■ Description of the task: Rewrite the data below, substituting "Delivery Address" for every occurrence of "Pickup Address" and leaving everything else unchanged.

(Stored dataset items)
------------

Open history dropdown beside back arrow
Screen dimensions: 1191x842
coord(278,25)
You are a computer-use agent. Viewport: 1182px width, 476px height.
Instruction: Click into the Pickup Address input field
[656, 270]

------------

■ Exercise result:
Open history dropdown beside back arrow
Screen dimensions: 1191x842
coord(278,25)
You are a computer-use agent. Viewport: 1182px width, 476px height.
Instruction: Click into the Delivery Address input field
[656, 270]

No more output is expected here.